Verilen Görev →
Lviv gezi yazısına dayanarak aşağıdaki soruları yanıtlayınız.
1. Lviv'de kalınacak ev hangi siteden beğenilmiştir?
2. Ev sahibi Yuri ile nerede ve saat kaçta buluşulması kararlaştırılmıştır?
3. Yuri, hangi uygulama üzerinden aranmıştır?

21 Nisan 2019 Pazar

Lviv Gezi Hikayem -4 / Eyvah Kalacak Ev Yok!


Tatil öncesinde Booking.com’dan Lviv’de kalacağımız evi beğendik. Ev sahibi Yuri ile sistem üzerinden yazıştık. Sonrasında Yuri aradan Booking’i çıkarıp da Whatsapp’dan yazmaya başlayınca ve ön ödemeyi Western Union ile yapmamızı isteyince hafiften şüphelenmiştik. Ön ödemeyi kabul etmedik gerçi ama, sistem dışına çıkması midemizi de bulandırdı açıkçası. İnsanın bazen basireti bağlanıyor işte. Niye başka ev bakmadık ki!

Neyse en son yazışmamızda Yuri ile evin altındaki kafede 20:00-20:30 gibi buluşmayı kararlaştırmıştık. Yürüyerek kafeye ulaştık. Elimizde valizler, yorgunuz, açız. Bir an önce şehrin ritmine karışmak istiyoruz. Etraf cıvıl cıvıl. Her yerde küçük konserler, mutlu yüzler. Adeta bir bayram havası var şehirde. 


Lviv'de coşkulu bir akşam karşıladı bizi... 

20:30 civarı kafeye geliyoruz. “Geldik” diye mesaj yazıyoruz, Yuri’de çıt yok! Üstelik yazdığımız Whatsapp mesajı ulaşmıyor bile kendisine! Bırakın “mavi tik”i, tek "tik" bile yok mesajda! “Yok canım” diyoruz, bir sıkıntı yoktur, o kadar konuştuk, o kadar pazarlık yaptı bizimle! Arayalım bari! Whatsapp’dan arıyoruz, çalıyor çalıyor açan yok telefonu! Hafiften geriliyoruz ama çaktırmıyoruz da! Aradan biraz daha zaman geçiyor, neredeyse akşam 21.00 olacak. Nihayet beklediğimiz “mavi tik” beliriyor mesajda, biraz olsun rahatlıyoruz. Ama kafamızdan da alternatif planlar geçmeye başlıyor. Ve Yuri’den bir mesaj geliyor:

Şehir merkezinde misiniz?”

Sağlanan Bilgiler →

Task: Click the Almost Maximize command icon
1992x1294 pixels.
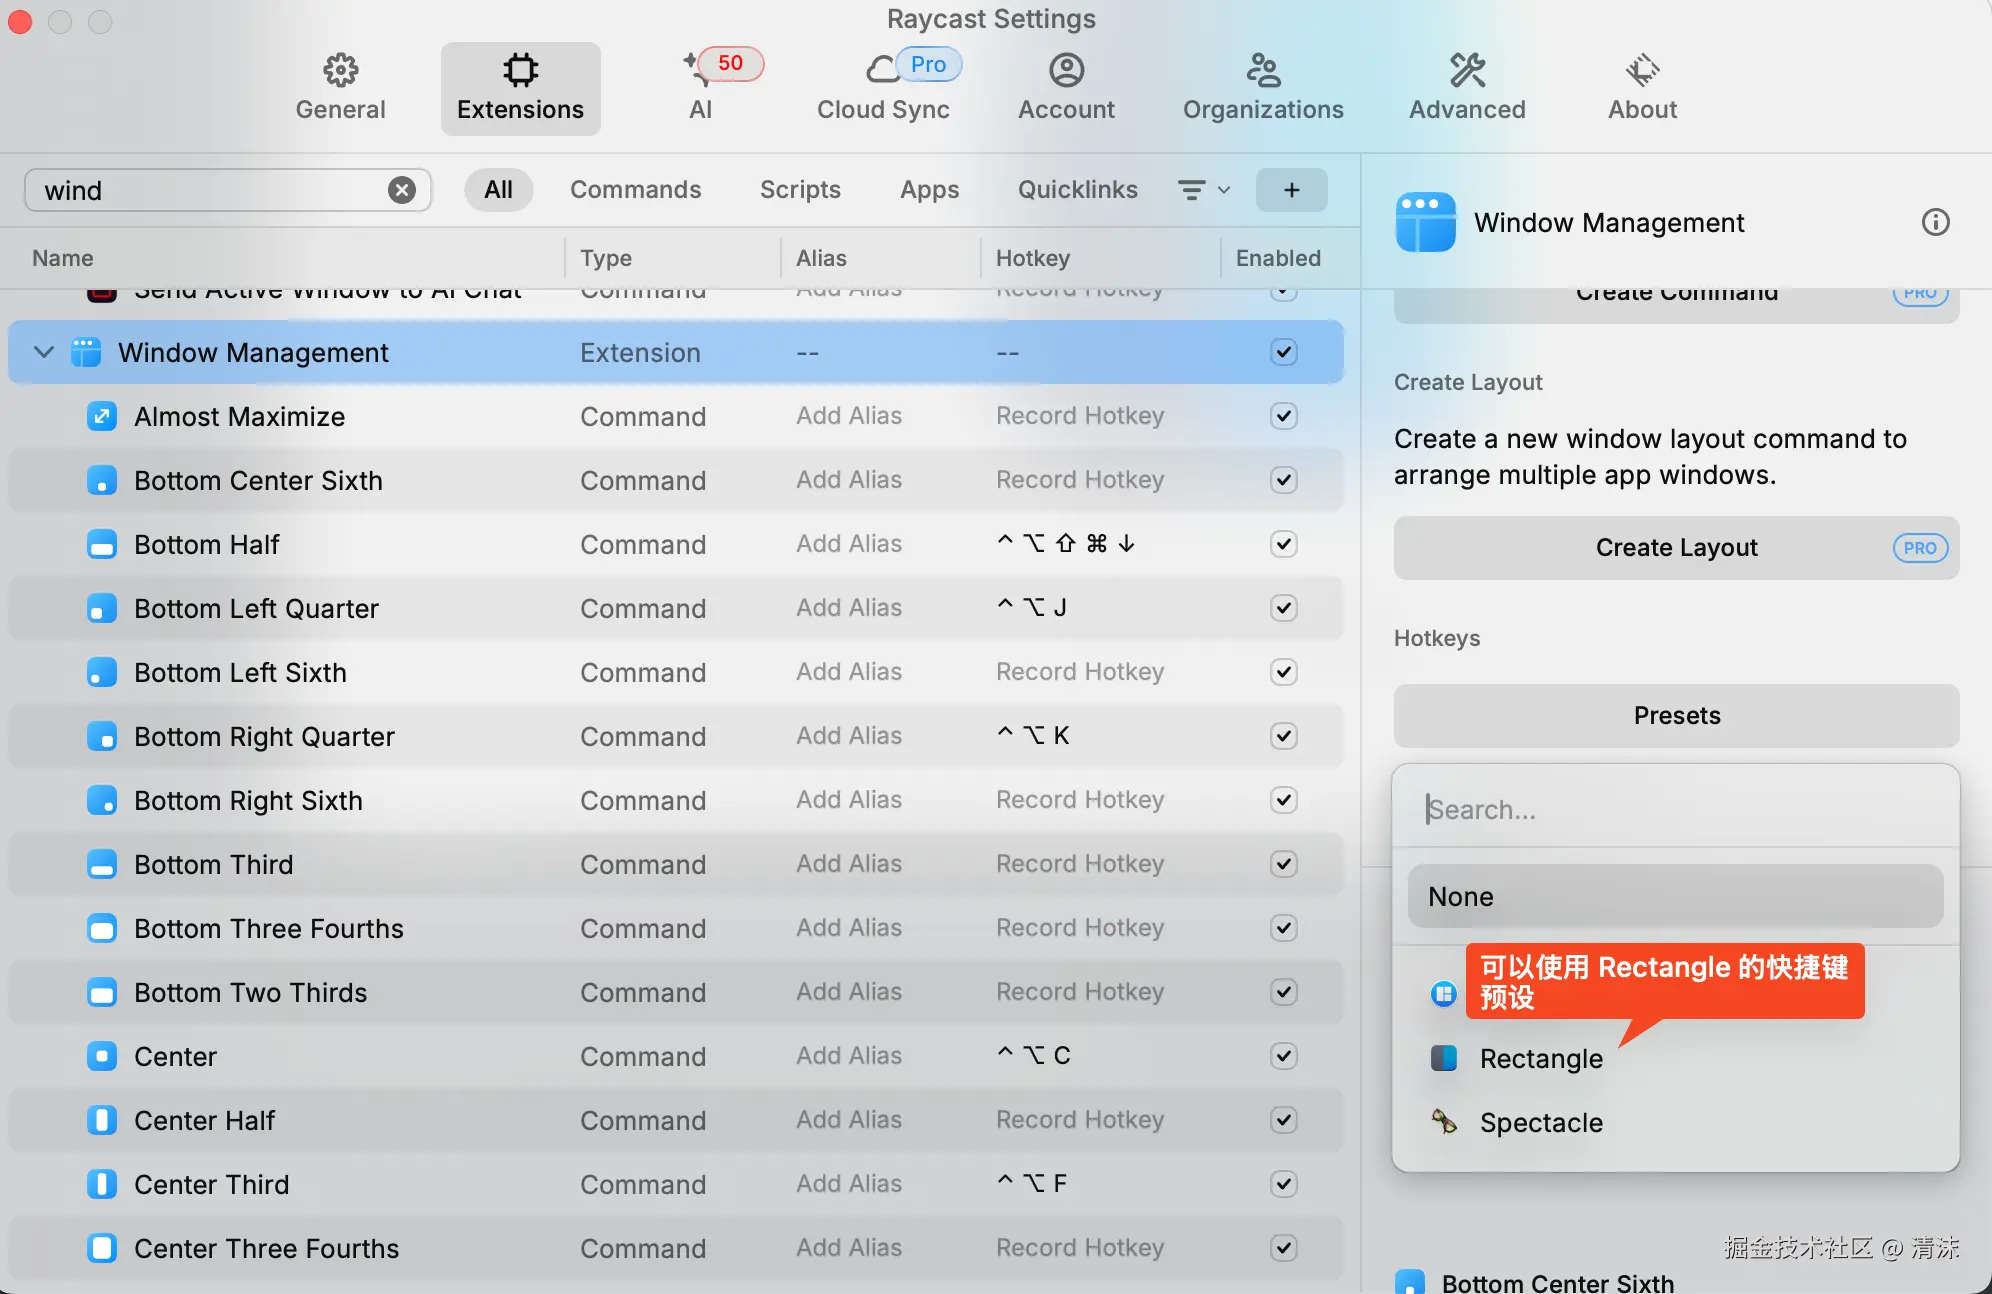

Sorunun Çözümü →
1. Booking.com
2. Evin altındaki kafede, 20:00-20:30 gibi
3. Whatsapp